Londoners back up the finding of UCLA. Emmanuelle Ilunga,22, a victim of racial discrimination, told the VOL: “Any discriminatory remarks make you feel insignificant and small.”

Dominique Williams,53, another sufferer, shared with the VOL: “I will never forget the way my high school teacher treated us ‘the black boys.’ We were constantly underestimated, and it left long-lasting scars on us.”

The research found that from 2007 to 2017, young adults who experienced consecutive years of severe, high-frequency discrimination showed a higher risk for mental health problems and worse overall health.

Discrimination leads to stress

A BLM activist told the VOL: ” A family member struggles with mental health due to structural poverty and police harassment. I fight for my people’s rights on a daily basis.

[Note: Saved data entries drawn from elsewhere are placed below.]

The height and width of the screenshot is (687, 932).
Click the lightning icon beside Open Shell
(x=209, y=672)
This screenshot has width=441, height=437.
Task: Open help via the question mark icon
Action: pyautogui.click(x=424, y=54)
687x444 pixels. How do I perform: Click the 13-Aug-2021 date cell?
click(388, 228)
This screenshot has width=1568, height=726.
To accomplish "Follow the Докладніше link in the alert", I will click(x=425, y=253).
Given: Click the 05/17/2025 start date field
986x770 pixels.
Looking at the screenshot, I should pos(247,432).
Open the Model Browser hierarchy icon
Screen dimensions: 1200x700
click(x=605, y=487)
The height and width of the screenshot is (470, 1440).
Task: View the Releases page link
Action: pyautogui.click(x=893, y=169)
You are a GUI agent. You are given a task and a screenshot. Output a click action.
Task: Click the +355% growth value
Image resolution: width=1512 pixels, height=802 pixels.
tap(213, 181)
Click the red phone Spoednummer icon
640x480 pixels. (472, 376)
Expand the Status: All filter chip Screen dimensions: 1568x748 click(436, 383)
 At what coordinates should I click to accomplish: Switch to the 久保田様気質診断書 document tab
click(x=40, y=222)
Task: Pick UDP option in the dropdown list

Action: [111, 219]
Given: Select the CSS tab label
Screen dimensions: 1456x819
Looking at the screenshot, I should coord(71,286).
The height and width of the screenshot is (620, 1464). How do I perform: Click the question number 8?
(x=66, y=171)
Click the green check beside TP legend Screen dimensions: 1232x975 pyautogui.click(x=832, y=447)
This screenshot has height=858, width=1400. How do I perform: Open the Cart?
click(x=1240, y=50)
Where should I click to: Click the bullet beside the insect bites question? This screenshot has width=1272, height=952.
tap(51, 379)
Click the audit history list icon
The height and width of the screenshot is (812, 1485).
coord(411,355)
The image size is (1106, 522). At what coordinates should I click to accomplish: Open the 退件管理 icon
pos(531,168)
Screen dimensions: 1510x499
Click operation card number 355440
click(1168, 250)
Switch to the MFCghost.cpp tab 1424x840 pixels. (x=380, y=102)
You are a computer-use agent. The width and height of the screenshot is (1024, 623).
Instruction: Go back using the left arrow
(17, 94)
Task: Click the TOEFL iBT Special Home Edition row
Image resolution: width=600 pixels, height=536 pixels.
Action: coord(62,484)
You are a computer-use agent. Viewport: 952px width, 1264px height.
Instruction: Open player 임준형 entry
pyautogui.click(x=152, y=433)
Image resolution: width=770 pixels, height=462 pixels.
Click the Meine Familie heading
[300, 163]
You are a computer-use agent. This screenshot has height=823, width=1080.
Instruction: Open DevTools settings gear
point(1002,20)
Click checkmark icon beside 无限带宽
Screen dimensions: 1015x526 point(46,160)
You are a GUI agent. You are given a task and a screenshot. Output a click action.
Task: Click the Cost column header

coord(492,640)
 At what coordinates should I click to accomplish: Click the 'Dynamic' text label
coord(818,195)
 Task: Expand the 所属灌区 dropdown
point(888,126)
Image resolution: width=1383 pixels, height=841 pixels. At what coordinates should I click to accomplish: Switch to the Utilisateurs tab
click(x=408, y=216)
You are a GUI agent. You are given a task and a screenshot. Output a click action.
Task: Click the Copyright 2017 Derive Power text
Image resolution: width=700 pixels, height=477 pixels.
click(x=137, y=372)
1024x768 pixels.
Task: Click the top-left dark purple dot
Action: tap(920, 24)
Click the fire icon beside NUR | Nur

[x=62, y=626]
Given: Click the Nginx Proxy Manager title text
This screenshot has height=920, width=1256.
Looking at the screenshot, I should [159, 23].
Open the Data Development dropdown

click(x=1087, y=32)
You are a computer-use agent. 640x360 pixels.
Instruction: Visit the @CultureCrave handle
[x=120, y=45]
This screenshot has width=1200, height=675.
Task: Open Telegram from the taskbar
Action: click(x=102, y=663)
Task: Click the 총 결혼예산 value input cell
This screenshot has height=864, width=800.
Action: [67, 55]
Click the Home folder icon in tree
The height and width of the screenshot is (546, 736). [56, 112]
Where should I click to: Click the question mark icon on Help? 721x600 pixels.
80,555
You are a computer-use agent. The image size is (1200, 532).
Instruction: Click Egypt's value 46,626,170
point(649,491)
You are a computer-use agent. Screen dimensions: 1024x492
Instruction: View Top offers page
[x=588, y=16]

“The new findings of UCLA you are referring to are nothing new to my community. We have been living the story you are reading about.”

An estimated 67 per cent of Black adults have said discrimination is a consequential source of stress, according to a July 2020 survey from the American Psychological Association.

Black people with mental health needs are less likely to get treatment than white people, according to the American Counseling Association. The study also found that Black people sometimes don’t seek care because of “feelings of mistrust and stigma or perceptions of racism.”

Maysa Akbar, the author of Urban Trauma: A Legacy of Racism, shared with NBC News: “Discrimination can commonly show itself through micro aggressions.

Oftentimes it’s linked to feelings of anxiety, depression, suicidal ideation and a host of other health issues. This is something that can exist throughout the lifespan.

You can experience it as a child, as an adolescent and into young adulthood. When we walk around with this unresolved trauma, it just creates more detrimental effects on our well-being.”